| What you need to do |
Answer these questions about the excerpt below on multi-class classification:
1. What value does the indicator function take when its condition is true?
2. At inference, what is the class chosen by?
3. In the general method, what does training minimize?

━━━━━ Selected excerpt

More advance techniques can be applied to this loss function such as:

- Hinge Loss 
- Regulizers 
- SVMs

 
**Gradient for a single instance $(x, c)$:**

$$
\frac{\partial L_p(W, x, c)}{\partial W_k} =
\begin{cases}
    -\sum_{j \ne c} \mathbb{1}\left[\Delta - (z_c(x) - z_j(x)) > 0\right] x & \text{if } k = c \\
    \mathbf{1} \cdot \left[\Delta - (z_c(x) - z_k(x)) > 0\right] x & \text{if } k \ne c
\end{cases}
$$

where $\mathbb{1}[\cdot]$ is the indicator function (1 if condition is true, 0 otherwise).

---

**For the whole dataset:**

$$
\frac{\partial L(W)}{\partial W_k} = \frac{1}{N} \sum_{i=1}^N
\begin{cases}
    -\sum_{j \ne c_i} \mathbb{1}\left[\Delta - (z_{c_i}(x_i) - z_j(x_i)) > 0\right] x_i & \text{if } k = c_i \\
    \mathbf{1} \cdot \left[\Delta - (z_{c_i}(x_i) - z_k(x_i)) > 0\right] x_i & \text{if } k \ne c_i
\end{cases}
$$


### Inference

Suppose we've trained our model our inference at this point would just extract the class based on the largest z score:

$$
\boxed{
    y = \text{argmax}_i(z_i) \quad y \in \{1,2, \dots, K\}
}

$$

Once Again, when discussing gradient descent this example will come back in that context

## Multi-Class Softmax

#### Reminder on the General Method

$$\boxed{\begin{aligned}
&1. \text{ Given the output choose a suitable probability distribution } Pr(y | \theta) \text{ defined over the domain of predictions} \\
\\
&2. \text{ Set the ML model } f[x, \phi] \text{ to predict all independant parameters } \\
&\quad \text{(and compute the rest of the parameters based on what's learnt) so } \theta = f[x, \phi] \text{ and } Pr(y | \theta) = Pr(y | f[x, \phi]) \\
\\
&3. \text{ We train the model to find the network parameters } \hat{\phi} \text{ that minimizes the negative log-likelihood} \\
&\quad \text{over the training dataset } \{x_i, y_i\}_{i=1}^N \\
\\
&4. \text{ When needed to perform the inference we'll apply the argmax of the distribution } Pr(y | f[x, \hat{\phi}])

━━━━━━━━━━
━━━━━ Collected material

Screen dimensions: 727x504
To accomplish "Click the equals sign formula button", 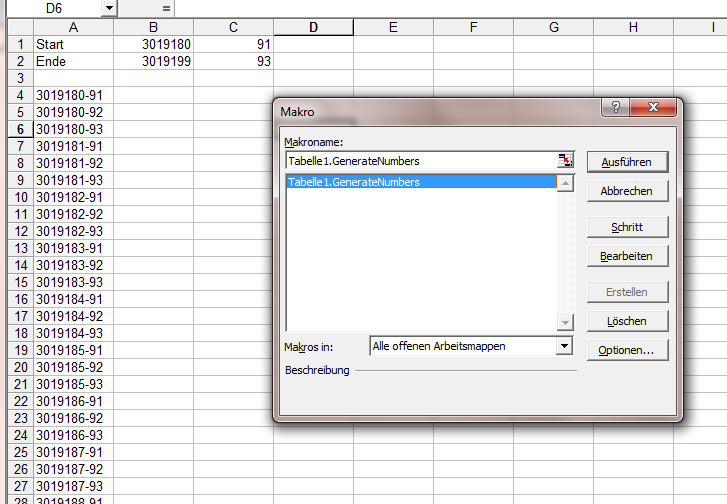I will click(x=166, y=8).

━━━━━━━━━━

| The solution |
1. It takes the value 1 (and 0 otherwise).
2. The largest z score, that is, the argmax of the z values.
3. The negative log-likelihood over the training dataset.